One kind of social life, I'll grant that. There's definitely a difference between workplace social connections and non-workplace social connections. Indeed, we meet friends and partners where we spend most of our time: From a young age to graduation, that's school. From there onward, that's work. Of course we will make connections at work, and some of them will be life long friends or even relationship partners. Most will only be acquaintances, of the type that most people wouldn't choose to make a regular part of their personal lives.
But work social environments get complicated fast, and a lot of people have learned to participate minimally to survive repeat bad experiences. Some people are literally traumatized by them, and I am one of those.
Teams usually work efficiently than individuals.
"Usually" is a good inclusion there, because it depends on the work and the workers. You would find a very productive genius programmer in my girlfriend's ex boyfriend, and also someone who rarely interacts socially, but is a workaholic, and almost entirely self-directed. He's not nearly the only one I'm aware of, but he's a great example since he lived and worked remotely for as long as she knew him, moving from one state to another, every few months and rarely going into any kind of workplace. This was many years before COVID19 forced remote work on people.

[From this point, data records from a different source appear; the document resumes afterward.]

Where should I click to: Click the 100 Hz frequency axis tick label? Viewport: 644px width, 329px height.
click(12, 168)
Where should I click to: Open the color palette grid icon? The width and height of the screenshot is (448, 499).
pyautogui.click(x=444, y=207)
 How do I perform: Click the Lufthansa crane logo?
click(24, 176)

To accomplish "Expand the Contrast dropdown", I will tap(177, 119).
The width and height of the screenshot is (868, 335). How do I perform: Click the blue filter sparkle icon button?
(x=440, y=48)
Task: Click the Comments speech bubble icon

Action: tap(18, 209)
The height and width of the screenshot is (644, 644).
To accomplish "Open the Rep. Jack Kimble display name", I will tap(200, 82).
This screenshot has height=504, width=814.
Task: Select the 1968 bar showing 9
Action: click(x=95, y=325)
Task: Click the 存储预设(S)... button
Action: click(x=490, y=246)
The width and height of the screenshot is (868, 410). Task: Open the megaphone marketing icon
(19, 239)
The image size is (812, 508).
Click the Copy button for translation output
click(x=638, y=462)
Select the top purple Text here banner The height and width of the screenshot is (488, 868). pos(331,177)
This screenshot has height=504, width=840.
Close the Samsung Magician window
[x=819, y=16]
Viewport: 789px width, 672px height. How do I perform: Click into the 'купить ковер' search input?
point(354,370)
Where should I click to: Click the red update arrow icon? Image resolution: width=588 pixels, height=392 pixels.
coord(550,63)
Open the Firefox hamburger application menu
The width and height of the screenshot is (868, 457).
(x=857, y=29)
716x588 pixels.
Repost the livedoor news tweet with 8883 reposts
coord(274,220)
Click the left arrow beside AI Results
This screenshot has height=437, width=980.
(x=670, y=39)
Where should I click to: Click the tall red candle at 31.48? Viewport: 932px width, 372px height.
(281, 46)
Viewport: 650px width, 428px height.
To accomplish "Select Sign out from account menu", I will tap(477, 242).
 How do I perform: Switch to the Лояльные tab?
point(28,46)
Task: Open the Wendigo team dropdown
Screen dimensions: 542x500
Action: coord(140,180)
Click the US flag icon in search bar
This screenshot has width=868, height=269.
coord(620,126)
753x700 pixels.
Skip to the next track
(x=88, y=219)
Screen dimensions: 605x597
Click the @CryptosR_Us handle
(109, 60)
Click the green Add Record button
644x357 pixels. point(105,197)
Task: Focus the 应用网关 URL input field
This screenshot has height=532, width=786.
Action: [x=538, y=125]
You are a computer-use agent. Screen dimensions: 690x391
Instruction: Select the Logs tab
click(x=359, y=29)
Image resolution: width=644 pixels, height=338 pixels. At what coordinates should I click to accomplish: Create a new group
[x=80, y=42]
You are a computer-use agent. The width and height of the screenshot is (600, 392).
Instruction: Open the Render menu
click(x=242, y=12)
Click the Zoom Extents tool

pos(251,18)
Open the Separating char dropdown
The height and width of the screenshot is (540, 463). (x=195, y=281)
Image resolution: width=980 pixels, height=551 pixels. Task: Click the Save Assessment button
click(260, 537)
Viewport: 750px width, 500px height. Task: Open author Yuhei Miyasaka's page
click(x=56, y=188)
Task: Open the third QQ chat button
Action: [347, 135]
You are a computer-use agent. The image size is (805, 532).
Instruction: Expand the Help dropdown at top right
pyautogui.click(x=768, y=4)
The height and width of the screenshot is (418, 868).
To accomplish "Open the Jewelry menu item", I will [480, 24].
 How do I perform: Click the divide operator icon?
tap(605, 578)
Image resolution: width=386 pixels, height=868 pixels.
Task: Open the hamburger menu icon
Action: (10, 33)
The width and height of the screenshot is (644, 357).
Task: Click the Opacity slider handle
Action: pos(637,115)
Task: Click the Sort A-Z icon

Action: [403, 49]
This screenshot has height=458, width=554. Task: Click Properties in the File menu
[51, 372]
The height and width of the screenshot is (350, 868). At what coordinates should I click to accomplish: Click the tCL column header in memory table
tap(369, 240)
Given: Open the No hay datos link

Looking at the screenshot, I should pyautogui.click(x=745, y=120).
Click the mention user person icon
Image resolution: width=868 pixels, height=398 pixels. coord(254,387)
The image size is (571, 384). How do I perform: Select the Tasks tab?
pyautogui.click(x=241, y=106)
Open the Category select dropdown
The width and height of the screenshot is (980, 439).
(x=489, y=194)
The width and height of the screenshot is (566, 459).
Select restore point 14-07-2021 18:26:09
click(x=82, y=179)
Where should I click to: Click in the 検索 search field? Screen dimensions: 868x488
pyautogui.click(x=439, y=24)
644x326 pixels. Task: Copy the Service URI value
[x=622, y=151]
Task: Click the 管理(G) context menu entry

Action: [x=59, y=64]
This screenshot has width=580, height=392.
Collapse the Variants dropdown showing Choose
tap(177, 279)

One of my high school friends has been living similarly for almost 20 years.
And my 'anecdote' about education has years of worldwide data backing it up. Feel free to look at any genuine research covering the quality of education, test scores, and so on during COVID lockdowns. It may have been needed to help stop the plague (not trying to debate that), but it was certainly less effective. Look at how in-person universities - like Harvard - favor in person schooling over remote learning.
I think I posted a reply to that earlier in this thread.